Enter CareChronicle.
Real care navigation isn’t a single action. It’s a chain of retries, handoffs, negotiations, and follow-ups across patients, caregivers, payers, pharmacies, and community resources.
Today, that work depends on human labor. It works for some patients, but it doesn’t scale to everyone.
CareChronicle exists to take responsibility for that follow-through.
Owned Follow-through
CareChronicle takes responsibility for non-clinical care tasks—tracking progress, retrying when things fail, and staying with an issue until it’s resolved or explicitly escalated.
This turns “attempted” work into completed outcomes, without relying on heroic effort from individual staff.
Work Across Real Constraints
Care rarely fails for a single reason. We coordinate across schedules, coverage, transportation, and access issues that don’t fit neatly into one system or workflow.
By operating across systems instead of inside silos, follow-through can succeed where point solutions stall.
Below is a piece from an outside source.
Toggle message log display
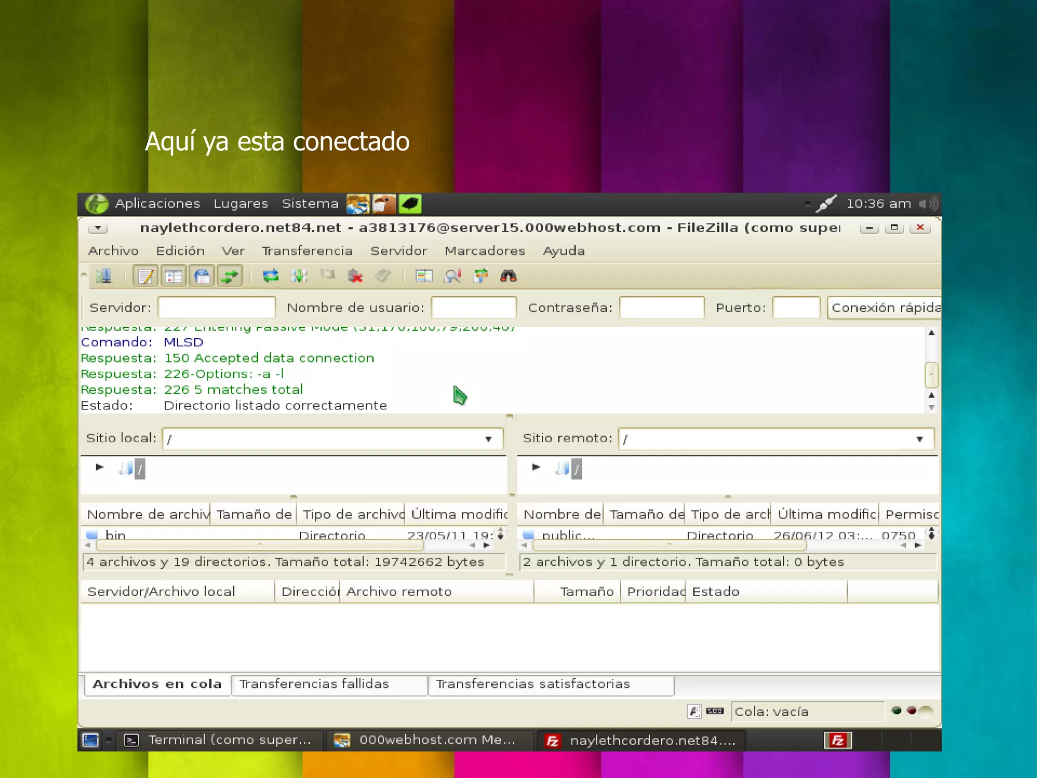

Meet Patients Where They Are
Patients engage in different ways, at different times, and with different levels of understanding. CareChronicle adapts outreach and follow-up to match that reality.
Support works better when it fits patients’ lives, not when patients are asked to adapt to systems.
Support Teams, Don’t Replace Them
CareChronicle works alongside care teams, handling repetitive and persistent work so humans can focus on judgment, empathy, and exceptions.
This is how navigation scales without burning out the people it depends on.